▸ Provided records:
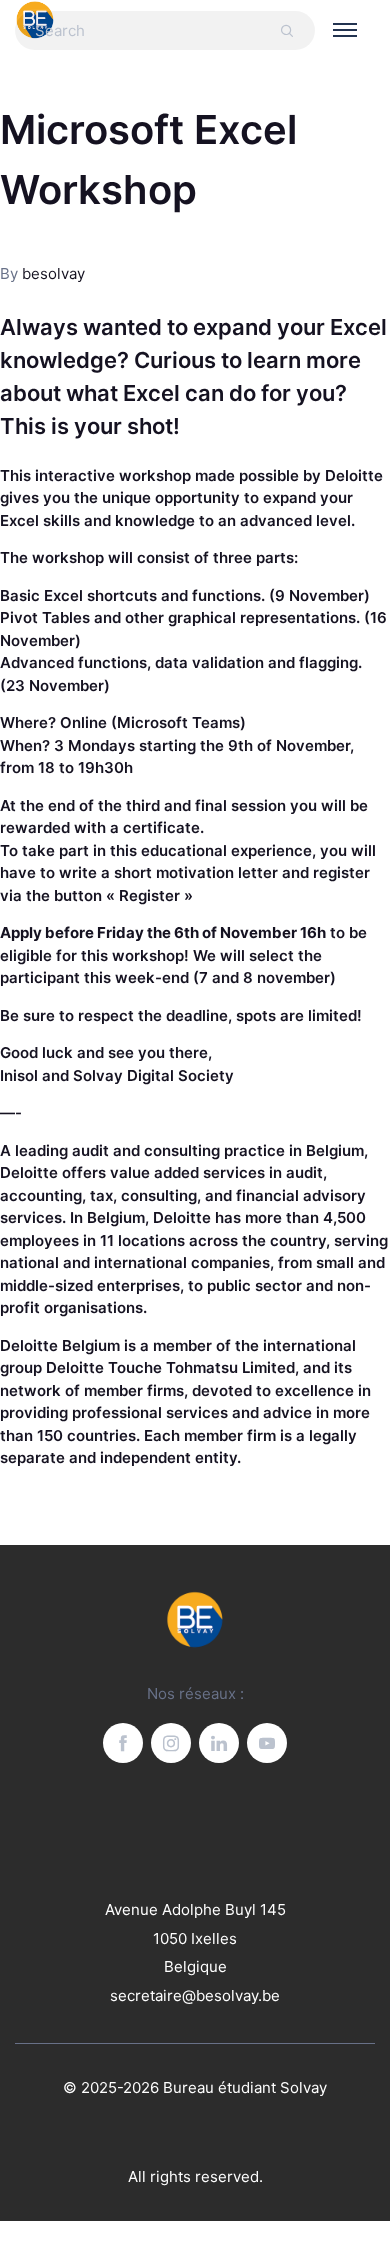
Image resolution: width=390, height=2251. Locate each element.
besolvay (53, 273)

---

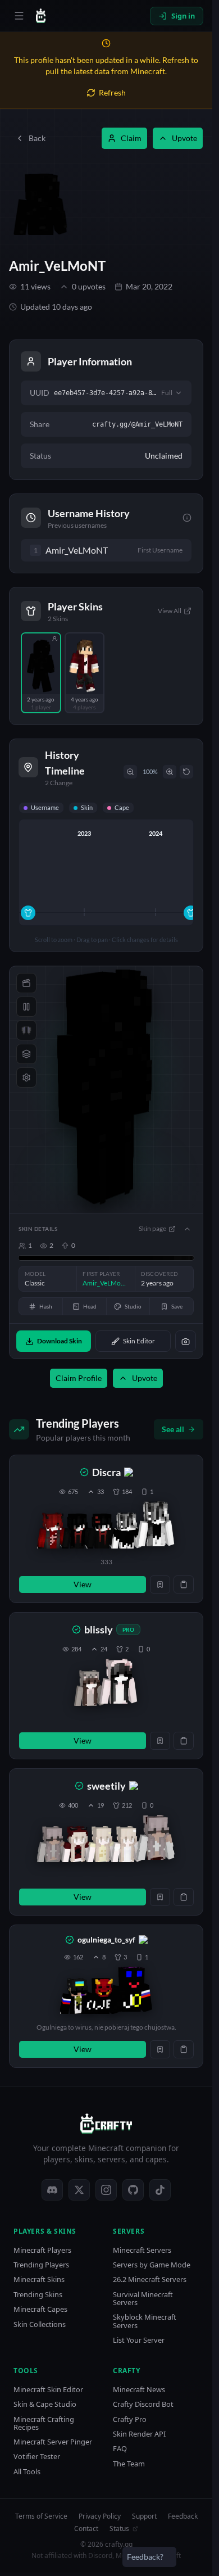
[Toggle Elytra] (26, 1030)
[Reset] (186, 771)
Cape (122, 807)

▸ Instructions for the task:
Scan the records above for the lines holding "Image resolution: width=390, height=2251." and "besolvay (53, 273)". Transcribe those two and every line between them word for word, and no others.

▸ Result of this exercise:
Image resolution: width=390, height=2251. Locate each element.
besolvay (53, 273)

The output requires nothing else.